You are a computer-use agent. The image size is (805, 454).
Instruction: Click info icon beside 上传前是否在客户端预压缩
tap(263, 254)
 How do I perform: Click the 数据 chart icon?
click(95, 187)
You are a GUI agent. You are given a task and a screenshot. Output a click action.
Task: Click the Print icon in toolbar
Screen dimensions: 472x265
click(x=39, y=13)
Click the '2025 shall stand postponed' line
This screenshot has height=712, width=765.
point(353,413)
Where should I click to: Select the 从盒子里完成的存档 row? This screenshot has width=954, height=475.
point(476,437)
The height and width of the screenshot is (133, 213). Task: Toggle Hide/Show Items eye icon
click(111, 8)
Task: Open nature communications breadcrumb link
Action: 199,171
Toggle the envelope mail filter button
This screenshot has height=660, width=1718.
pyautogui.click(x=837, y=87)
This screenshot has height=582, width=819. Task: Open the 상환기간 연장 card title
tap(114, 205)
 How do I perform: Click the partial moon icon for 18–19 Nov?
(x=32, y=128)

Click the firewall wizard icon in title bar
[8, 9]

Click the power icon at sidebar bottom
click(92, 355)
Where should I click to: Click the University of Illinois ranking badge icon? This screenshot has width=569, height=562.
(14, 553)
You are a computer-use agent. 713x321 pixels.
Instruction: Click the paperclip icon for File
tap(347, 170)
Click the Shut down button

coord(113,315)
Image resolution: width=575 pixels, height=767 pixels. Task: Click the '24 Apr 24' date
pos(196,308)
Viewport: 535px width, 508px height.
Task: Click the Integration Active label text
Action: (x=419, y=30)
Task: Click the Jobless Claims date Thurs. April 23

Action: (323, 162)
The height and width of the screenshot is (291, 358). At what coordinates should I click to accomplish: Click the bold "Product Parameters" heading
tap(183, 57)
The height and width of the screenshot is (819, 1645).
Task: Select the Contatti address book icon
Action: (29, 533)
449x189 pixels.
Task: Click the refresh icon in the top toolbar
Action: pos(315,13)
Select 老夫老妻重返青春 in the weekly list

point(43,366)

----------------------------------------

### Exercise prompt
Each line above must be returned exactly as written.

### Your solution
You are a computer-use agent. The image size is (805, 454).
Instruction: Click info icon beside 上传前是否在客户端预压缩
tap(263, 254)
 How do I perform: Click the 数据 chart icon?
click(95, 187)
You are a GUI agent. You are given a task and a screenshot. Output a click action.
Task: Click the Print icon in toolbar
Screen dimensions: 472x265
click(x=39, y=13)
Click the '2025 shall stand postponed' line
This screenshot has height=712, width=765.
point(353,413)
Where should I click to: Select the 从盒子里完成的存档 row? This screenshot has width=954, height=475.
point(476,437)
The height and width of the screenshot is (133, 213). Task: Toggle Hide/Show Items eye icon
click(111, 8)
Task: Open nature communications breadcrumb link
Action: 199,171
Toggle the envelope mail filter button
This screenshot has height=660, width=1718.
pyautogui.click(x=837, y=87)
This screenshot has height=582, width=819. Task: Open the 상환기간 연장 card title
tap(114, 205)
 How do I perform: Click the partial moon icon for 18–19 Nov?
(x=32, y=128)

Click the firewall wizard icon in title bar
[8, 9]

Click the power icon at sidebar bottom
click(92, 355)
Where should I click to: Click the University of Illinois ranking badge icon? This screenshot has width=569, height=562.
(14, 553)
You are a computer-use agent. 713x321 pixels.
Instruction: Click the paperclip icon for File
tap(347, 170)
Click the Shut down button

coord(113,315)
Image resolution: width=575 pixels, height=767 pixels. Task: Click the '24 Apr 24' date
pos(196,308)
Viewport: 535px width, 508px height.
Task: Click the Integration Active label text
Action: (x=419, y=30)
Task: Click the Jobless Claims date Thurs. April 23

Action: (323, 162)
The height and width of the screenshot is (291, 358). At what coordinates should I click to accomplish: Click the bold "Product Parameters" heading
tap(183, 57)
The height and width of the screenshot is (819, 1645).
Task: Select the Contatti address book icon
Action: (29, 533)
449x189 pixels.
Task: Click the refresh icon in the top toolbar
Action: pos(315,13)
Select 老夫老妻重返青春 in the weekly list

point(43,366)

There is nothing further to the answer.